EXTRAIT FOURNI:
=-=-=-=-=
Et on réalise qu’il y a un petit plus, quelque chose de rare et très émouvant, à lire les livres de Michon, Modiano, ou Echenoz, en sachant leur auteur vivant au moment où nous lisons, contemporains de notre lecture (la recherche universitaire regroupe d’ailleurs ces auteurs vivants sous le terme d’HYPER-contemporains)…
Réjouissant, votre billet, bien qu’effrayant.
haaha! J’aime bien la fin du billet, ça nous ramène aux limites de tout projet de contrôle du futur, dont le corps du billet était un bel exemple. On pourrait contester que ce mechanisme on peut l’agencer sans ordinateurs, rien qu’avec un éditeur, mais votre fiction souligne les aspects les plus, dirais-je Valdemar, de toute publication posthume. D’ailleurs, dans ce rêve d’une activité posthume du mort, par voie d’un mechanisme qui le fait prendre la parole, ne retrouve-t’on pas un peu l’essence de toute littérature?
Oui, JoseAngel, ce qui s’appelle « littérature » contient naturellement ce mécanisme qui se déclenche après la mort de l’auteur chaque fois qu’un lecteur lit le texte !
Dans ma « fiction », il s’agissait surtout, comme tu l’avais bien vu, du mécanisme de publication, de son automatisme programmé et indépendant du bon vouloir d’un éditeur.
=-=-=-=-=
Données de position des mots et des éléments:
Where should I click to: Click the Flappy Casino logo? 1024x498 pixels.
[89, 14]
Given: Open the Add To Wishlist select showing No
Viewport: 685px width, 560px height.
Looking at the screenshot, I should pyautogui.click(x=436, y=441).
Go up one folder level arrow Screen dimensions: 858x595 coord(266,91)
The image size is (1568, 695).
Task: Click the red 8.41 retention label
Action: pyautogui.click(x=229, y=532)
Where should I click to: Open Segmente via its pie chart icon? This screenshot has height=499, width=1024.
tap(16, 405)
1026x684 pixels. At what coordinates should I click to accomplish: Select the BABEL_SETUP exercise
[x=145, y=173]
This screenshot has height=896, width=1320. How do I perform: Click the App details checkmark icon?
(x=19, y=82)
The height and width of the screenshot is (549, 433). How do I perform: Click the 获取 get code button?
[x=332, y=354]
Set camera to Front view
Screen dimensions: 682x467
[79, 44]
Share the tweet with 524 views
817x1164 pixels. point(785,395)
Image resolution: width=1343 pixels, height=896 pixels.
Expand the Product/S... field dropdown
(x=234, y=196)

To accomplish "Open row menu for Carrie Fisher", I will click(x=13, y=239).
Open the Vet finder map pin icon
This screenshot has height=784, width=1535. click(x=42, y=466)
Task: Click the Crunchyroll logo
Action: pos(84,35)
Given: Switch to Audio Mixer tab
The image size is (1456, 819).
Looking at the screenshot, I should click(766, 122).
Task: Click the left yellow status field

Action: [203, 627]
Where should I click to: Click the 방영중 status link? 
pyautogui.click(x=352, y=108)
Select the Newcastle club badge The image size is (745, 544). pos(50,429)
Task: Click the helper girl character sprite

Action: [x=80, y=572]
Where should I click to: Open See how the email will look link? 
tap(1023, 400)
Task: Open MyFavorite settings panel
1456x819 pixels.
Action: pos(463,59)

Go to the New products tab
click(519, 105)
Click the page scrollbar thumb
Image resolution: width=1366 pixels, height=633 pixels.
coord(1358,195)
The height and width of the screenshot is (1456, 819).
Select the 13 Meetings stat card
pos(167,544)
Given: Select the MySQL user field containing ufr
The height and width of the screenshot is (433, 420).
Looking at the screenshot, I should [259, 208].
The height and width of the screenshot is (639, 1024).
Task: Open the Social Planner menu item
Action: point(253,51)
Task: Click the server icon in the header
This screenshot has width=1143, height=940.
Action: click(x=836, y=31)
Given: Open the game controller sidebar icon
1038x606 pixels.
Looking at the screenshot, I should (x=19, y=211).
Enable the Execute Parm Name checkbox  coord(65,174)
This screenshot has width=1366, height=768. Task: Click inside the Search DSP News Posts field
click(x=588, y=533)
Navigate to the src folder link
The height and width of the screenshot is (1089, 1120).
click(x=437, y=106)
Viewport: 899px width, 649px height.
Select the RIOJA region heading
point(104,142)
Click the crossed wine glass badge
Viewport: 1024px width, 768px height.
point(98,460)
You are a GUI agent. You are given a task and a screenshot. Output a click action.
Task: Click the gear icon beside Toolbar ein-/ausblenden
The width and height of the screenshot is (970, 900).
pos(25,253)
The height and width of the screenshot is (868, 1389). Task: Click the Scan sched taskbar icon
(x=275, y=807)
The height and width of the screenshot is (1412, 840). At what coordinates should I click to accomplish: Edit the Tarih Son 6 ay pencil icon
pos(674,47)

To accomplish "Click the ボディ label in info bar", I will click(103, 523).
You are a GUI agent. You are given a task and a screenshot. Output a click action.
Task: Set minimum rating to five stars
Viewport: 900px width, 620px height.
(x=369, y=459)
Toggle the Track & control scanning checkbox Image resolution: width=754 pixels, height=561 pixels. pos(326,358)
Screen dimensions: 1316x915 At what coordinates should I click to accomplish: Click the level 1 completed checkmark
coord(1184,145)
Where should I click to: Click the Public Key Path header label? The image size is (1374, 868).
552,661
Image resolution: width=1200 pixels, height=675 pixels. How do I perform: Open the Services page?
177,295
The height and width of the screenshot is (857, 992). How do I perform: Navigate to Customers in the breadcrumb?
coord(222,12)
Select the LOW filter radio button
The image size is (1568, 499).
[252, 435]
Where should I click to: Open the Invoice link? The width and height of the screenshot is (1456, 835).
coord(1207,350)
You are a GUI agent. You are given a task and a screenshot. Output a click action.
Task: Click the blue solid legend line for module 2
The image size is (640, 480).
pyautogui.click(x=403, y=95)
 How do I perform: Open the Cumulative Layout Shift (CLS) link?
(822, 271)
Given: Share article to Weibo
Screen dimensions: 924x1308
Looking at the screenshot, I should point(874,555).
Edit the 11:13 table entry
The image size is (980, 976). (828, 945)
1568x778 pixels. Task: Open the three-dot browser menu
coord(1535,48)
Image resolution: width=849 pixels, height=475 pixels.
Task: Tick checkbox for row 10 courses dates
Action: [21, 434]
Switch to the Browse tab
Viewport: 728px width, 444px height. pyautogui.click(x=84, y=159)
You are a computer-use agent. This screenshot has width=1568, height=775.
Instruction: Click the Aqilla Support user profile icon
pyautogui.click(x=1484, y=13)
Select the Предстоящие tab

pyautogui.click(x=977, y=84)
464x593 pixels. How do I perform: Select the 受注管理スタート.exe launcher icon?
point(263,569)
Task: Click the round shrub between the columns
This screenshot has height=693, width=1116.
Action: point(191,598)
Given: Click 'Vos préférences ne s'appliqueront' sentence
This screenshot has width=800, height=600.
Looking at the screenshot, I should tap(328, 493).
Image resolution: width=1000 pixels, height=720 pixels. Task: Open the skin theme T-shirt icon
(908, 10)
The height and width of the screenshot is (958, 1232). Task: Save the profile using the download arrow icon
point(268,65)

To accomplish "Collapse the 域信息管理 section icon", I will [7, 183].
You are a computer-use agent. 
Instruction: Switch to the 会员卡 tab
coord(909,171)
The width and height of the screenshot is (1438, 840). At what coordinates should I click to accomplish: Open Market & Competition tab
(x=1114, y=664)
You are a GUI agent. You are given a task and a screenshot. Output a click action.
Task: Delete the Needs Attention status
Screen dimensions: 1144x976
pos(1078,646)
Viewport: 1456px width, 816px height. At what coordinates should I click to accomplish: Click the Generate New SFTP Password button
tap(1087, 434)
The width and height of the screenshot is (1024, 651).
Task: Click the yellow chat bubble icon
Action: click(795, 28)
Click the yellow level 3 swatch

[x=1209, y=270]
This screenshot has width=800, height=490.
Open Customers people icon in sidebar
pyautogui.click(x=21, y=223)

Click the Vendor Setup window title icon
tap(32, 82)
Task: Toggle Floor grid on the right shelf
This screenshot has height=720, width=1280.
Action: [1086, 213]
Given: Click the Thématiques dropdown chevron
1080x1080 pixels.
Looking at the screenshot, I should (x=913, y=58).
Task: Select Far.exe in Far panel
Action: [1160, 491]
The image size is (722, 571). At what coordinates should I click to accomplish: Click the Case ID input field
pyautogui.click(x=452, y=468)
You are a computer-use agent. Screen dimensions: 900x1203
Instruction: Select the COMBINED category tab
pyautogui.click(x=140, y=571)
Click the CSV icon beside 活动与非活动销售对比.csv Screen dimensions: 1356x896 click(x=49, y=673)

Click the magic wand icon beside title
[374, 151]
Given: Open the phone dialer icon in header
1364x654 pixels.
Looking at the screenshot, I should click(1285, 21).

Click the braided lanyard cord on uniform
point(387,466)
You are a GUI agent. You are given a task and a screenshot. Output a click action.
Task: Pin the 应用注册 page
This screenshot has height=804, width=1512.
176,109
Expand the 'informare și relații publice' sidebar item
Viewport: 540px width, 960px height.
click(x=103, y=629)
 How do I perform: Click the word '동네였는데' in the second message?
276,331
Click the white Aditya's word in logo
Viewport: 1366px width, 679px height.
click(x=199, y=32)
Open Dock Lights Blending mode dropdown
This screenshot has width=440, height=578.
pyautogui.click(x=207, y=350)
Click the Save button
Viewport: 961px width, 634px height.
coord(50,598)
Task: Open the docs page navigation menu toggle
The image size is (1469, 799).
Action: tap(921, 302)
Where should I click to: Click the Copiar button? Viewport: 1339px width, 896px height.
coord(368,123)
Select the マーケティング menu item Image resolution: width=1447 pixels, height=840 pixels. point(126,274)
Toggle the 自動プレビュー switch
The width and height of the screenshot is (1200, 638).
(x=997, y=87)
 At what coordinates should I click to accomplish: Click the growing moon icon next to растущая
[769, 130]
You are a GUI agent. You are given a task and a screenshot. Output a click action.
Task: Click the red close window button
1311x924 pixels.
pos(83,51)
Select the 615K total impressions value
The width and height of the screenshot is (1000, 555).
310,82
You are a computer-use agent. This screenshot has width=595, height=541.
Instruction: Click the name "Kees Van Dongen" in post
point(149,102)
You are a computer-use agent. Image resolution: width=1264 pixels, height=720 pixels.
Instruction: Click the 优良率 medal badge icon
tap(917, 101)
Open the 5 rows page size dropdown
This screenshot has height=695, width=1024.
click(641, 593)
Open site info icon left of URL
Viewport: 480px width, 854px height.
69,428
=-=-=-=-=
TÂCHES À RÉALISER:
1 - Restituez l'extrait en entier, sans la moindre modification.
2 - Dans les entrées, retapez à l'identique les lignes allant de celle qui contient « Edit the 11:13 table entry » jusqu'à celle qui contient « Action: [1086, 213] », ces deux lignes incluses.
Les entrées n'ont aucun lien avec l'extrait.

LES RÉPONSES:
1 -
Et on réalise qu’il y a un petit plus, quelque chose de rare et très émouvant, à lire les livres de Michon, Modiano, ou Echenoz, en sachant leur auteur vivant au moment où nous lisons, contemporains de notre lecture (la recherche universitaire regroupe d’ailleurs ces auteurs vivants sous le terme d’HYPER-contemporains)…
Réjouissant, votre billet, bien qu’effrayant.
haaha! J’aime bien la fin du billet, ça nous ramène aux limites de tout projet de contrôle du futur, dont le corps du billet était un bel exemple. On pourrait contester que ce mechanisme on peut l’agencer sans ordinateurs, rien qu’avec un éditeur, mais votre fiction souligne les aspects les plus, dirais-je Valdemar, de toute publication posthume. D’ailleurs, dans ce rêve d’une activité posthume du mort, par voie d’un mechanisme qui le fait prendre la parole, ne retrouve-t’on pas un peu l’essence de toute littérature?
Oui, JoseAngel, ce qui s’appelle « littérature » contient naturellement ce mécanisme qui se déclenche après la mort de l’auteur chaque fois qu’un lecteur lit le texte !
Dans ma « fiction », il s’agissait surtout, comme tu l’avais bien vu, du mécanisme de publication, de son automatisme programmé et indépendant du bon vouloir d’un éditeur.

2 -
Edit the 11:13 table entry
The image size is (980, 976). (828, 945)
1568x778 pixels. Task: Open the three-dot browser menu
coord(1535,48)
Image resolution: width=849 pixels, height=475 pixels.
Task: Tick checkbox for row 10 courses dates
Action: [21, 434]
Switch to the Browse tab
Viewport: 728px width, 444px height. pyautogui.click(x=84, y=159)
You are a computer-use agent. This screenshot has width=1568, height=775.
Instruction: Click the Aqilla Support user profile icon
pyautogui.click(x=1484, y=13)
Select the Предстоящие tab

pyautogui.click(x=977, y=84)
464x593 pixels. How do I perform: Select the 受注管理スタート.exe launcher icon?
point(263,569)
Task: Click the round shrub between the columns
This screenshot has height=693, width=1116.
Action: point(191,598)
Given: Click 'Vos préférences ne s'appliqueront' sentence
This screenshot has width=800, height=600.
Looking at the screenshot, I should tap(328, 493).
Image resolution: width=1000 pixels, height=720 pixels. Task: Open the skin theme T-shirt icon
(908, 10)
The height and width of the screenshot is (958, 1232). Task: Save the profile using the download arrow icon
point(268,65)

To accomplish "Collapse the 域信息管理 section icon", I will [7, 183].
You are a computer-use agent. 
Instruction: Switch to the 会员卡 tab
coord(909,171)
The width and height of the screenshot is (1438, 840). At what coordinates should I click to accomplish: Open Market & Competition tab
(x=1114, y=664)
You are a GUI agent. You are given a task and a screenshot. Output a click action.
Task: Delete the Needs Attention status
Screen dimensions: 1144x976
pos(1078,646)
Viewport: 1456px width, 816px height. At what coordinates should I click to accomplish: Click the Generate New SFTP Password button
tap(1087, 434)
The width and height of the screenshot is (1024, 651).
Task: Click the yellow chat bubble icon
Action: click(795, 28)
Click the yellow level 3 swatch

[x=1209, y=270]
This screenshot has width=800, height=490.
Open Customers people icon in sidebar
pyautogui.click(x=21, y=223)

Click the Vendor Setup window title icon
tap(32, 82)
Task: Toggle Floor grid on the right shelf
This screenshot has height=720, width=1280.
Action: [1086, 213]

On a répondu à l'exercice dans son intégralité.